Driverless mobility will also have far-reaching impacts on the EU economy as a whole, affecting its competitiveness and technological leadership, its growth potential (productivity and spill-over effects for other sectors including telecommunications or electronic commerce) and labour markets (redundancies but also new jobs and demand for new skills).
For Europe to remain in the global avant-garde of vehicle automation and connectivity and keep jobs in the EU, it is essential that key technologies are developed in Europe, that automated and autonomous driving is safe, and that the legal framework is modern and offers the right environment for technological progress.
European industry is well-positioned to compete globally. The EU car industry is one of the most competitive in the world, thanks to its technological innovations. The EU is a global leader in automation. Galileo satellite navigation services are also a clear asset offering better precision for positioning. Of course, as with every disruptive technology, the rollout of driverless vehicles will create risks as well as opportunities. Nevertheless, first estimates point to an overall encouraging economic effects, provided the EU seizes the opportunities and attracts related jobs on its territory.
According to research, over ninety per cent of accidents are caused by human error. By removing the need for a driver, autonomous vehicles should significantly improve road safety. For example, driverless vehicles will better respect traffic rules and will react quicker than humans. Connected and automated vehicles can also help to reduce congestion, since they will make it easier to share vehicles and will foster new and improved business models (i.e. mobility as a service), making car ownership in cities less attractive.
The EU has already begun to prepare the ground, for example with the adoption of strategies on cooperative intelligent transport systems
, as well as on future 5G communications technology. Unlike other parts of the world, much of the necessary legal framework is already in place in the EU. For example, the European vehicle type-approval framework was overhauled in 2018 introducing market surveillance rules, which ensure that a genuine EU internal market is in place for vehicles, including for driverless vehicles. This EU framework serves as a benchmark for international harmonisation with international partners in the United Nations Economic Commission for Europe. The EU is also well-advanced on data protection rules that will frame the future of the digital single market.

(Dataset entries)
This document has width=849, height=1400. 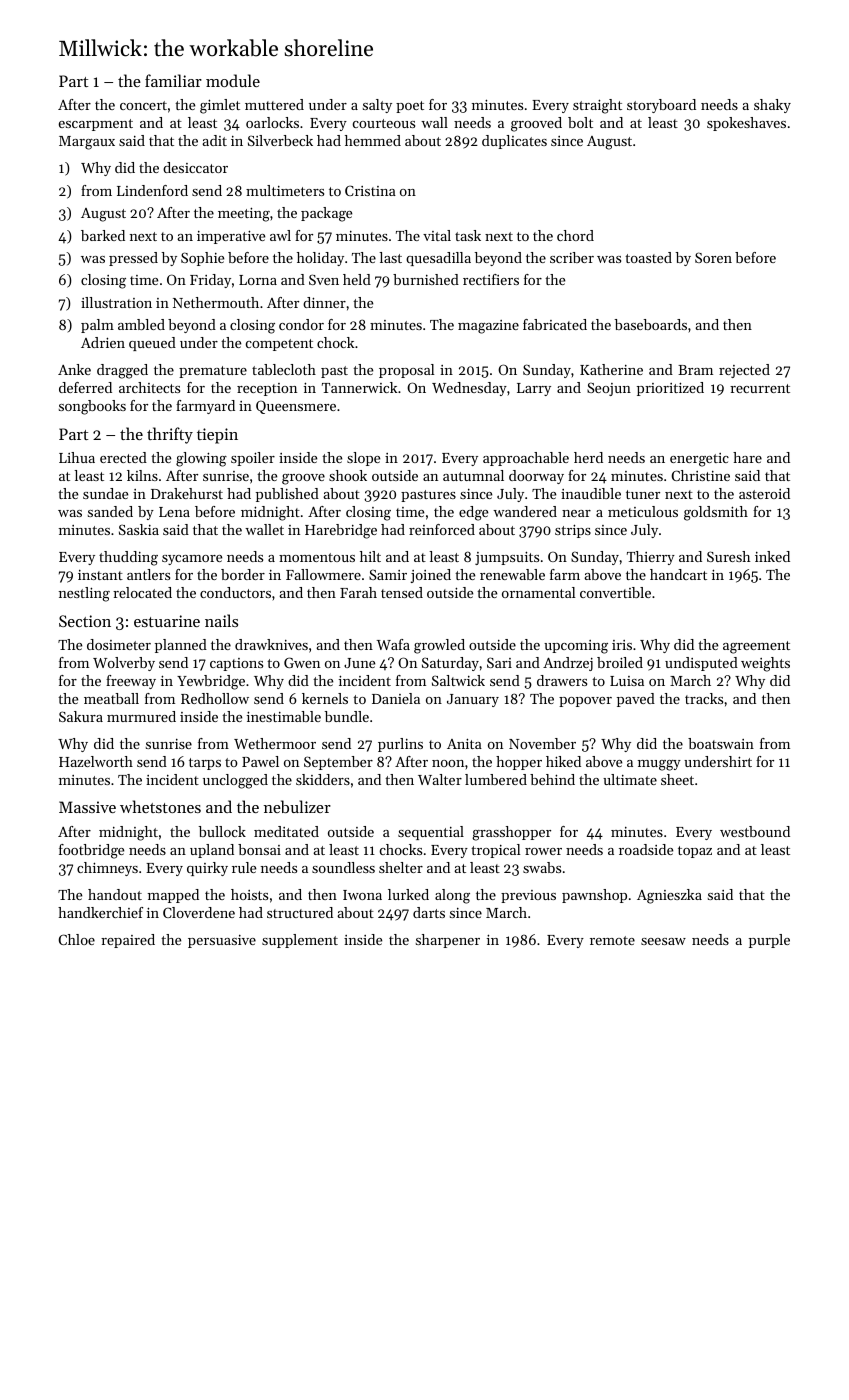 I want to click on Silverbeck, so click(x=280, y=140).
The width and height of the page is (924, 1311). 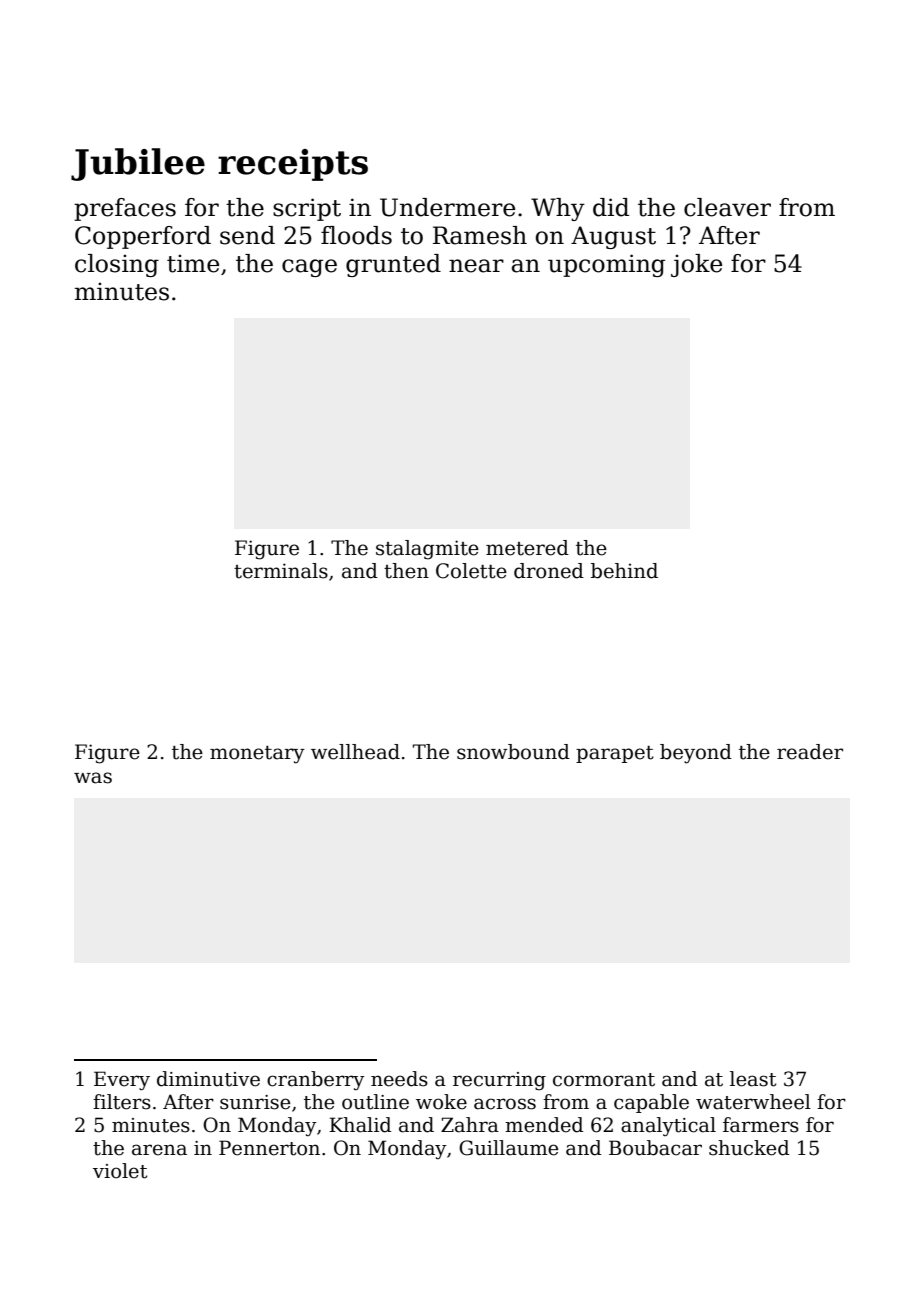 I want to click on Jubilee, so click(x=138, y=164).
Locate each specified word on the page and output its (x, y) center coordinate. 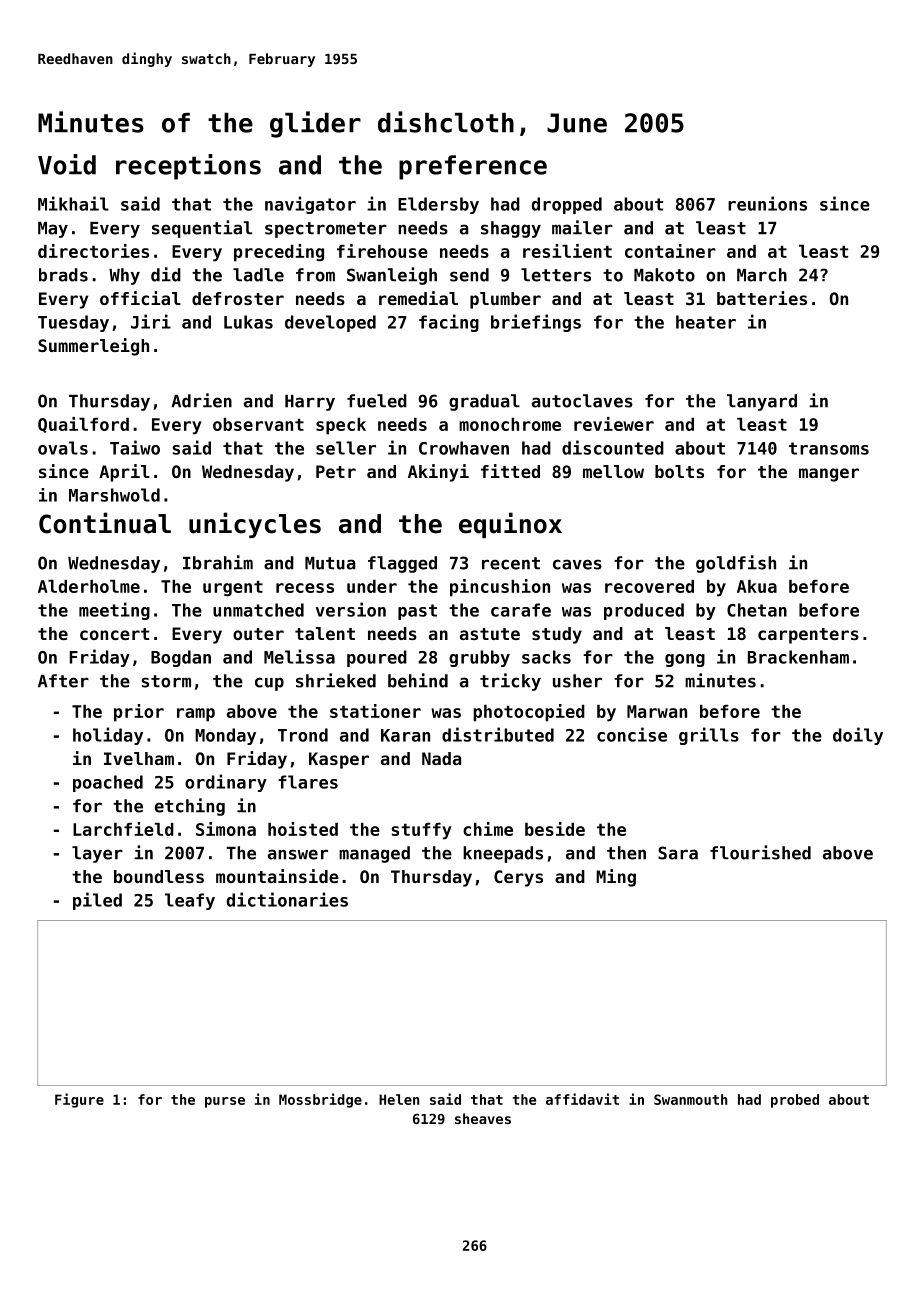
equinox (510, 525)
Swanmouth (690, 1099)
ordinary (226, 783)
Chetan (757, 610)
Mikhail (73, 203)
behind (418, 680)
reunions (767, 203)
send (469, 275)
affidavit (582, 1099)
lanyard (762, 402)
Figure (79, 1100)
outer (258, 634)
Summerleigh (93, 347)
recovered (649, 586)
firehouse (382, 251)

__TASK INSTRUCTIONS__:
1. Answer these questions from the text on driverless vehicles:
(a) What share of accidents does research say is caused by human error?
(b) In what year was the European vehicle type-approval framework overhauled?
(c) Which satellite navigation services are named as an asset?
2. Turn the paragraph of the text on driverless vehicles that begins "According to research" into a short list that keeps its main facts.
3. In the text on driverless vehicles, copy the passage from "European industry is" up to and including "on its territory.", word for word.
The listing plays no role in any of this.

__EXPECTED RESPONSES__:
1.
(a) Over ninety per cent.
(b) 2018.
(c) Galileo.

2.
- Research shows over ninety per cent of accidents come from human error.
- Taking away the need for a driver should greatly improve road safety.
- Driverless vehicles will follow traffic rules better and react faster than people.
- Connected and automated vehicles can cut congestion by making vehicle sharing easier.
- They will encourage new business models such as mobility as a service, making car ownership in cities less attractive.

3.
European industry is well-positioned to compete globally. The EU car industry is one of the most competitive in the world, thanks to its technological innovations. The EU is a global leader in automation. Galileo satellite navigation services are also a clear asset offering better precision for positioning. Of course, as with every disruptive technology, the rollout of driverless vehicles will create risks as well as opportunities. Nevertheless, first estimates point to an overall encouraging economic effects, provided the EU seizes the opportunities and attracts related jobs on its territory.